Typically, a Euclidean domain is defined to be an integral domain which admits a function defined on all nonzero elements whose values on the set of all non-negative integers. Some author requires additional condition which says that for every nonzero elements $a$, $b$ the value of the function at $ab$ is no less than that at $a$.
One may use those properties to prove that every ED is a PID, and by the theorem which says that PID is UFD one gets that every ED is a UFD.

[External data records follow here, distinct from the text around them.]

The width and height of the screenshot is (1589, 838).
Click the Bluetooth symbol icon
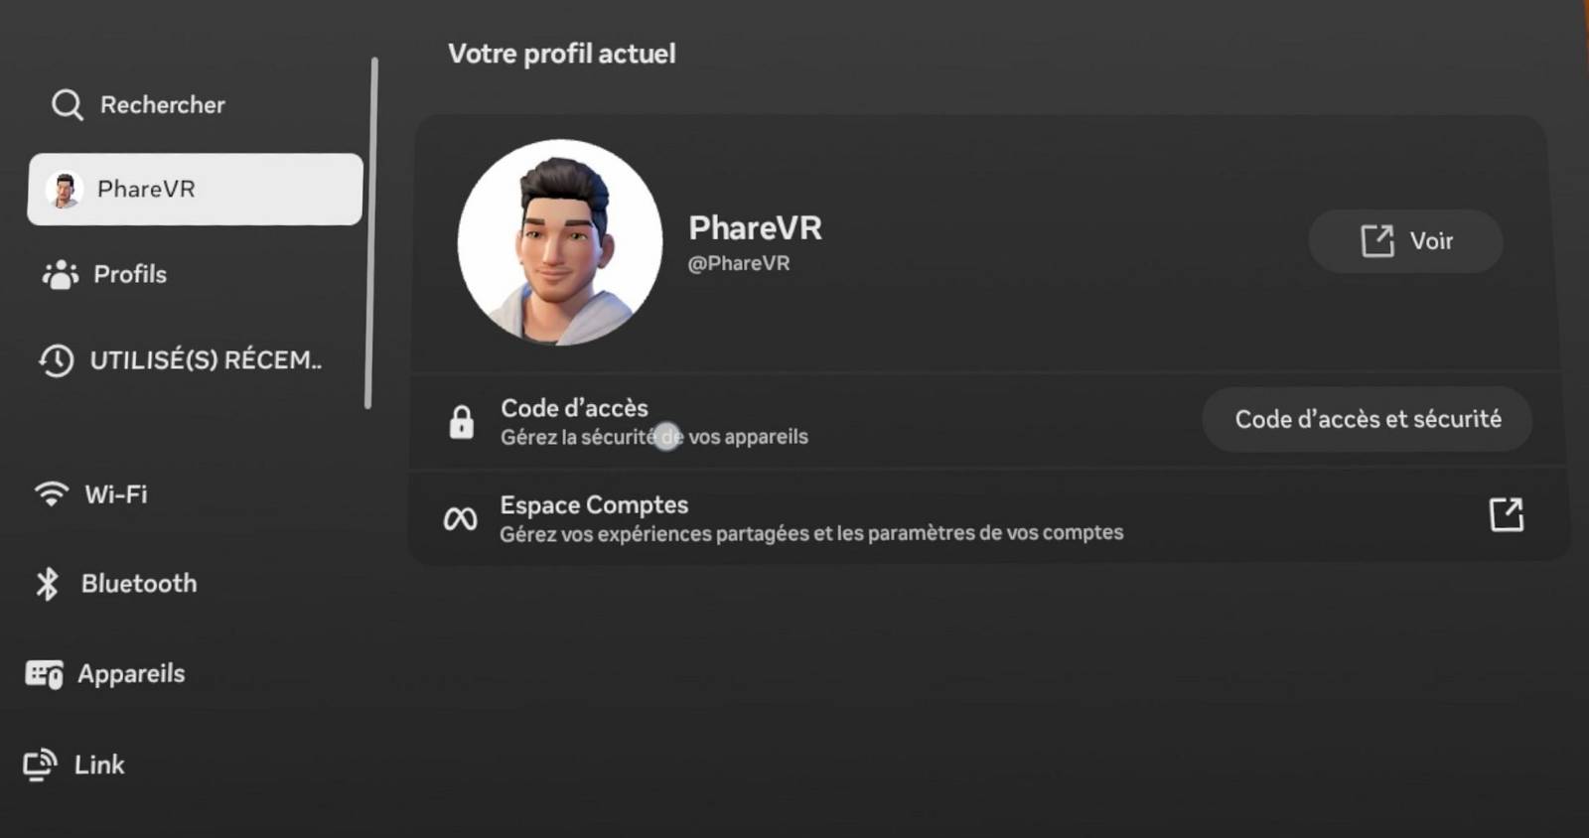pyautogui.click(x=47, y=584)
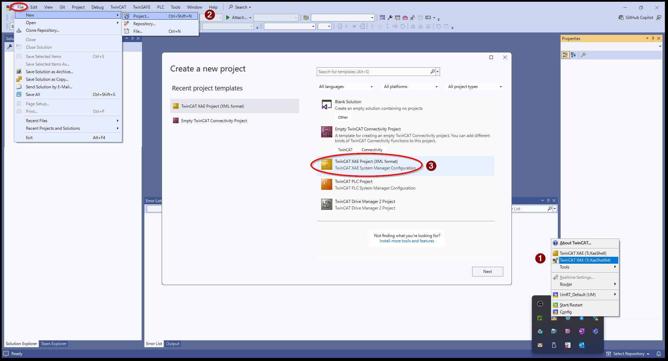Click the GitHub Copilot icon
This screenshot has height=361, width=668.
pyautogui.click(x=621, y=18)
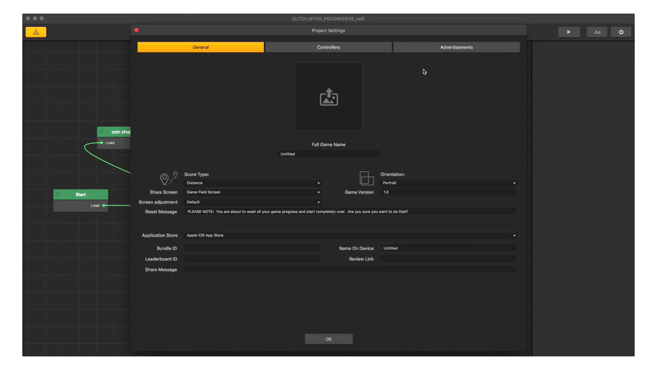
Task: Close the Project Settings dialog
Action: pyautogui.click(x=137, y=30)
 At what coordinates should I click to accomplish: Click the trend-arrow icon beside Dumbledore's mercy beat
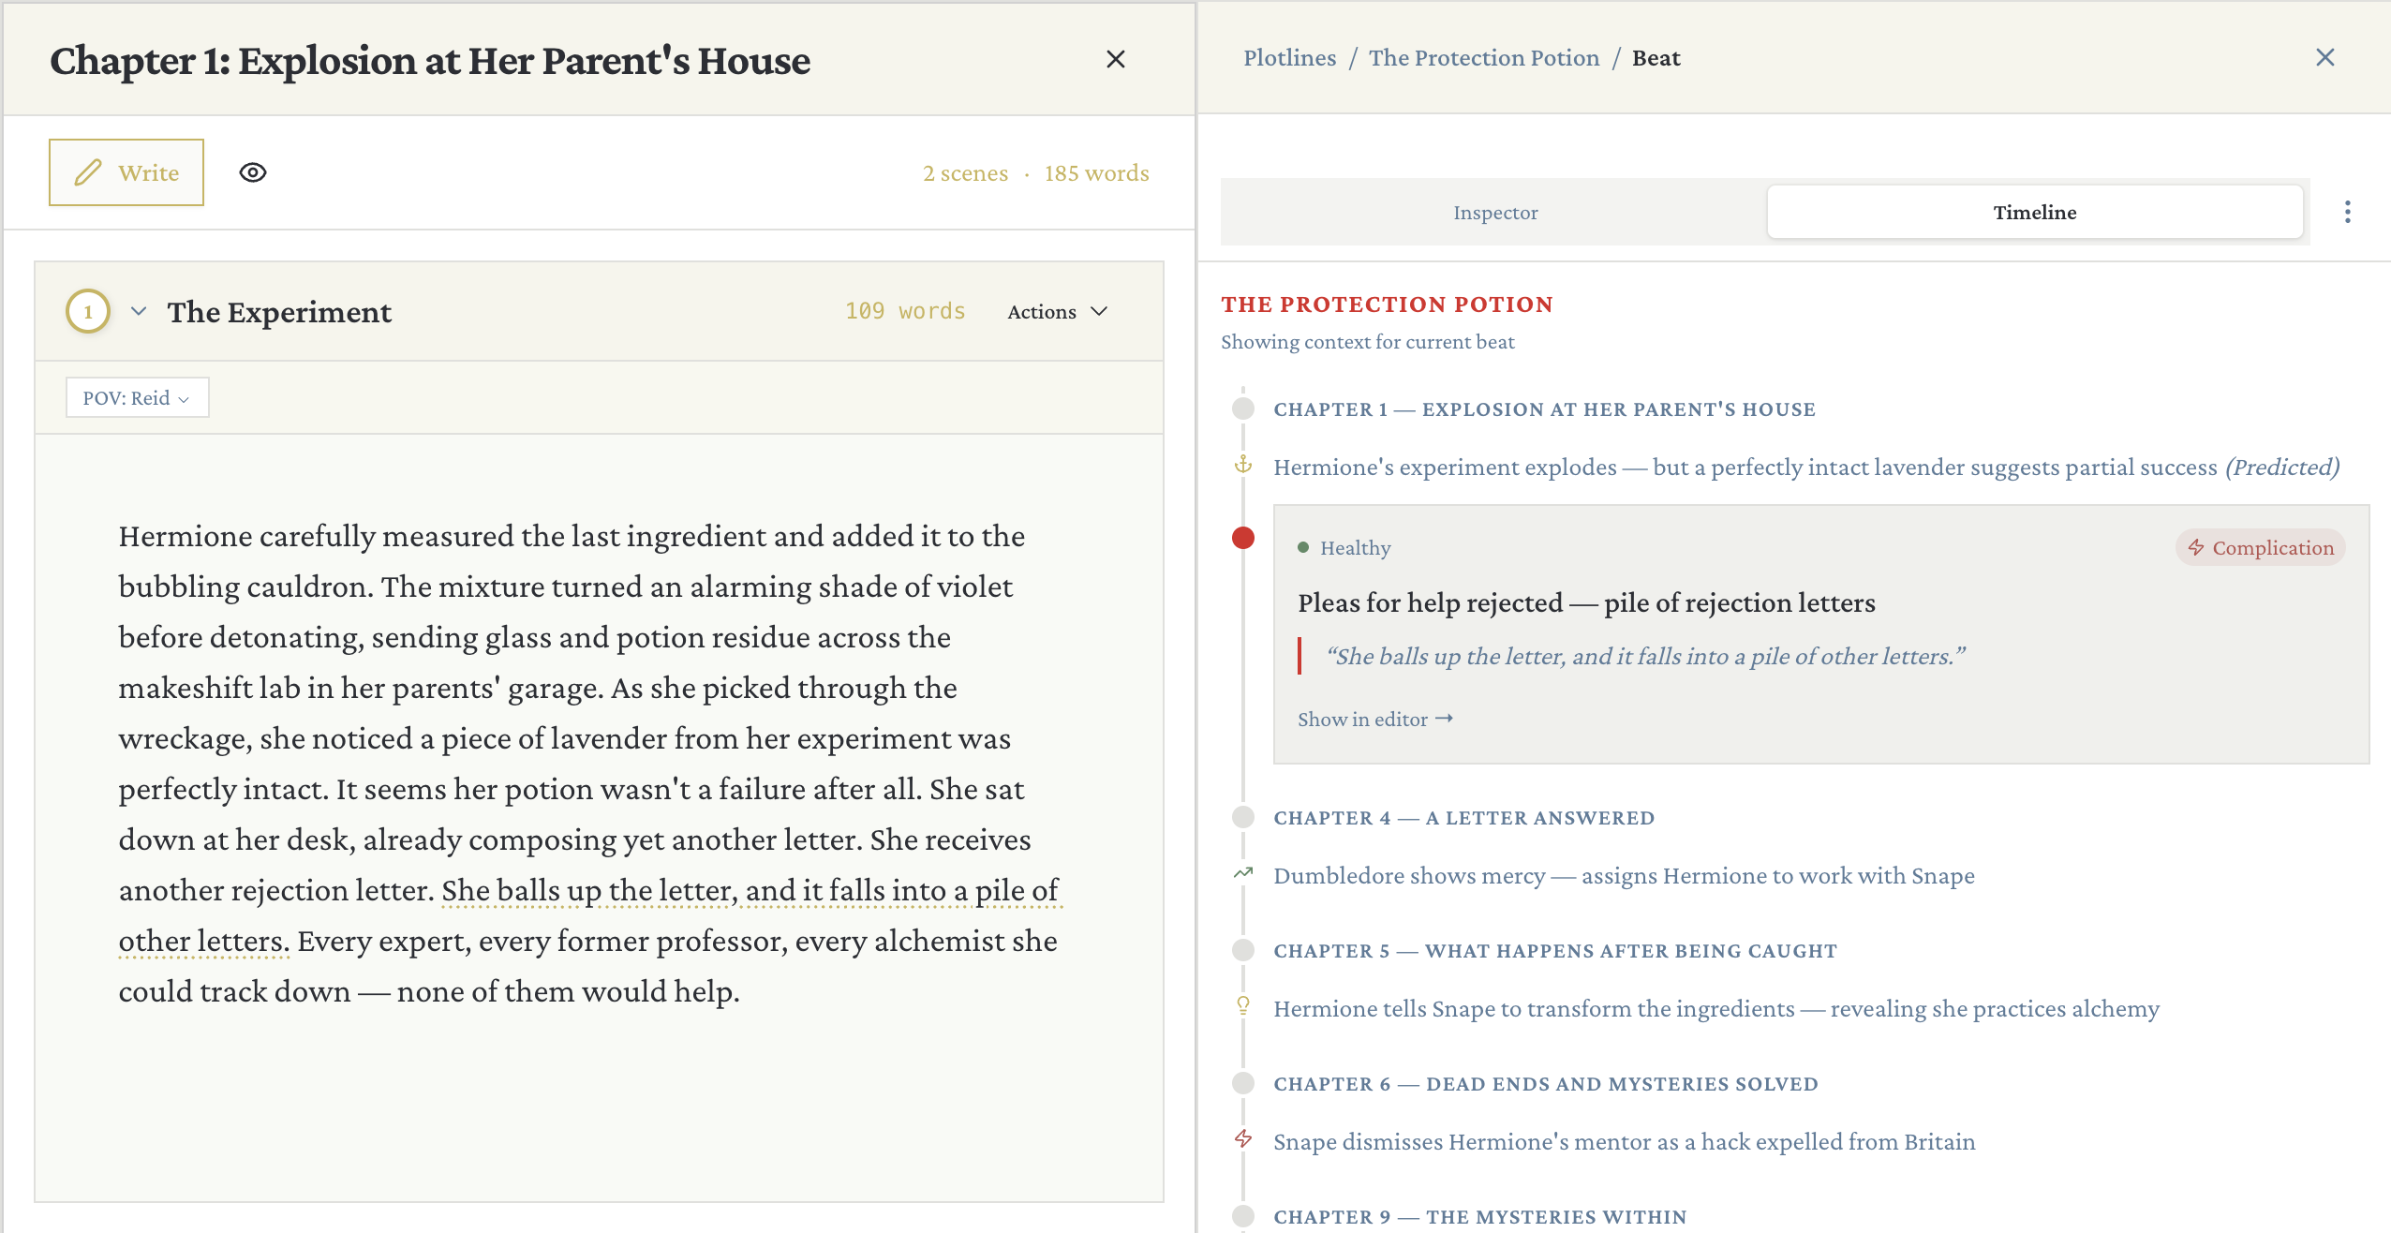coord(1242,874)
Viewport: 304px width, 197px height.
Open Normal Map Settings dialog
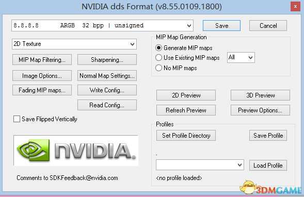[107, 75]
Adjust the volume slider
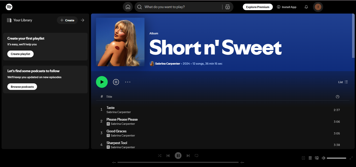Screen dimensions: 356x167 click(336, 158)
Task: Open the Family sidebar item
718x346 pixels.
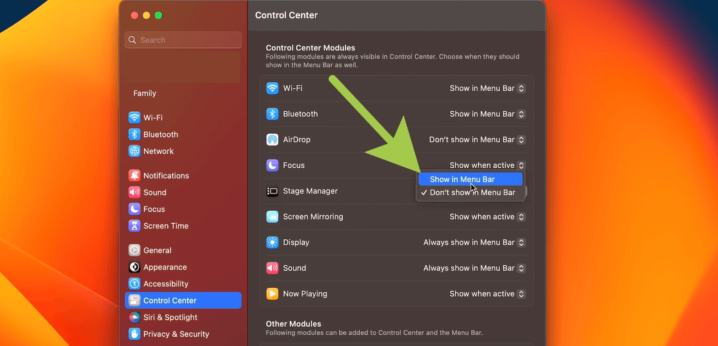Action: click(145, 93)
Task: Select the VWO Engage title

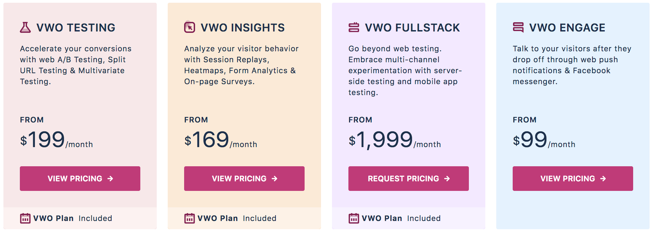Action: click(x=567, y=28)
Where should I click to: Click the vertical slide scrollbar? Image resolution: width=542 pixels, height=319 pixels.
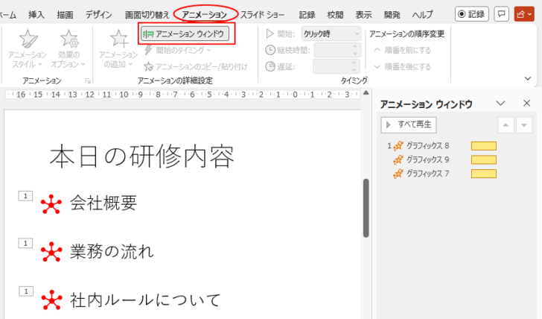(x=366, y=209)
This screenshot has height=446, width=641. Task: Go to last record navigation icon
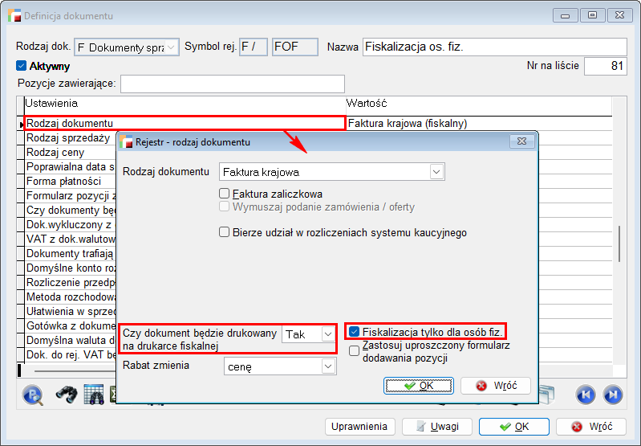(x=613, y=394)
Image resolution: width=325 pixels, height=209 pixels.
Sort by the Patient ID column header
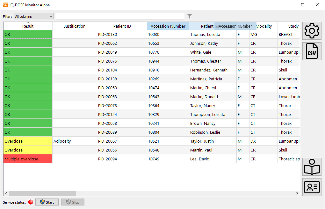122,26
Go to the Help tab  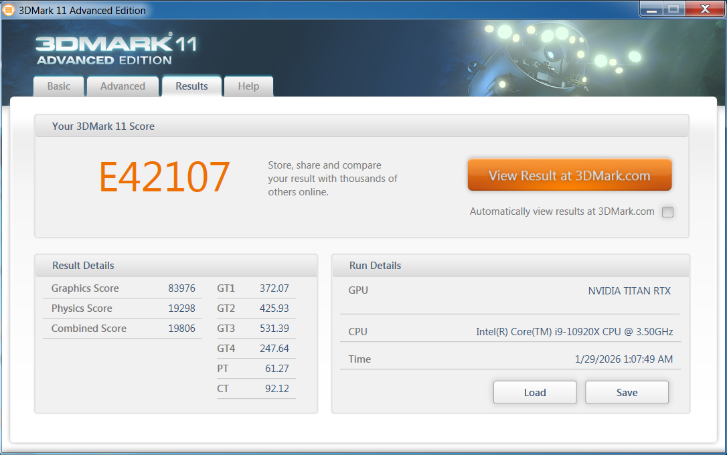[248, 86]
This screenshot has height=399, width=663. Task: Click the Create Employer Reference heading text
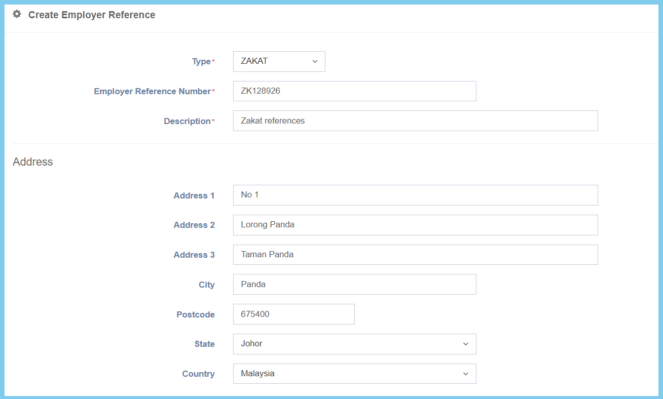tap(92, 15)
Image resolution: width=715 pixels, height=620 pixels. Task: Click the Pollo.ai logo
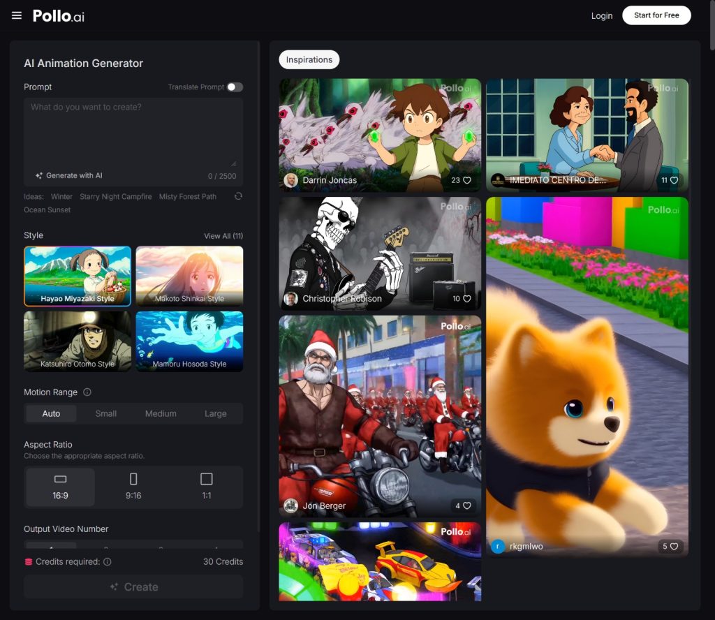point(59,15)
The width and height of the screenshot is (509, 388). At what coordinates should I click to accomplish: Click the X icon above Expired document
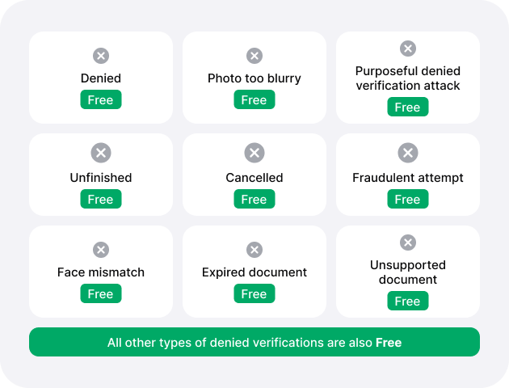(255, 250)
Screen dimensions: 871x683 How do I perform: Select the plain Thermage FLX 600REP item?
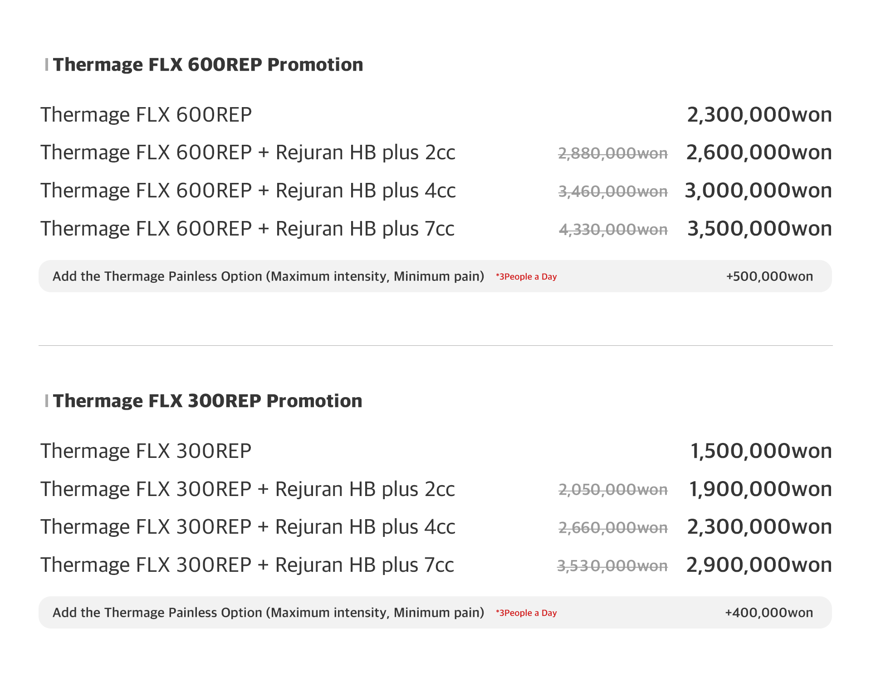[146, 115]
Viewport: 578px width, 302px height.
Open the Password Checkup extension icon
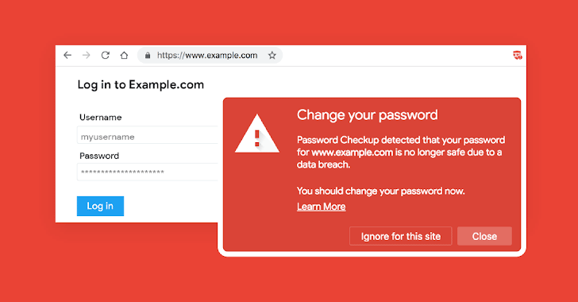pyautogui.click(x=517, y=56)
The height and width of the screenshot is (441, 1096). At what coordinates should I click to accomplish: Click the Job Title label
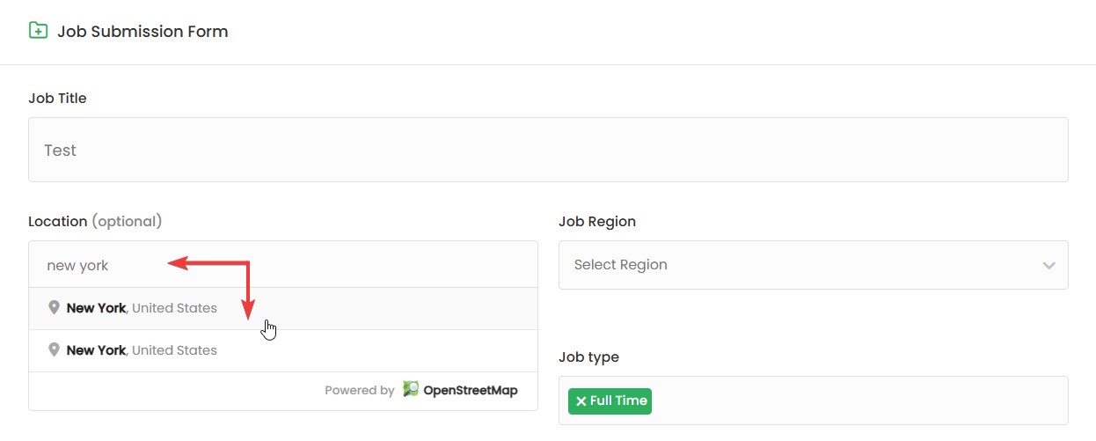click(57, 99)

Sometimes, it is required to prove ED is UFD without the concept of PID. However, hard part appears to be that every elements in ED can be written as a finite product of irreducibles. For me, it is unavoidable to pass through PID argument. However, as most ED function satisfies, if we have that the value of the function at a nonzero element is strictly larger than that at a proper divisor (non-unit, not associated), then typical least value argument provides that in the domain every elements can be factored into irreducibles.
My question is that is there any ED which does not admit any ED function with the above stronger property.
Oops. There is no such ED because we can prove that if $f$ is a euclidean function of an ED then for every nonzero $a$ and a proper divisor $d$, we can prove that $f(d) < f(a)$.
Let $a=dq$. Let $q$ and $r$ be such that $d=ka+r$, $r=0$ or $f(r)<f(a)$. Because $d$ is a proper divisor, $r \neq 0$. Therefore $f(a)>f(r) = f(d(1-kq)) \ge f(d)$, since $k$ is not a unit so $1 \neq kq$.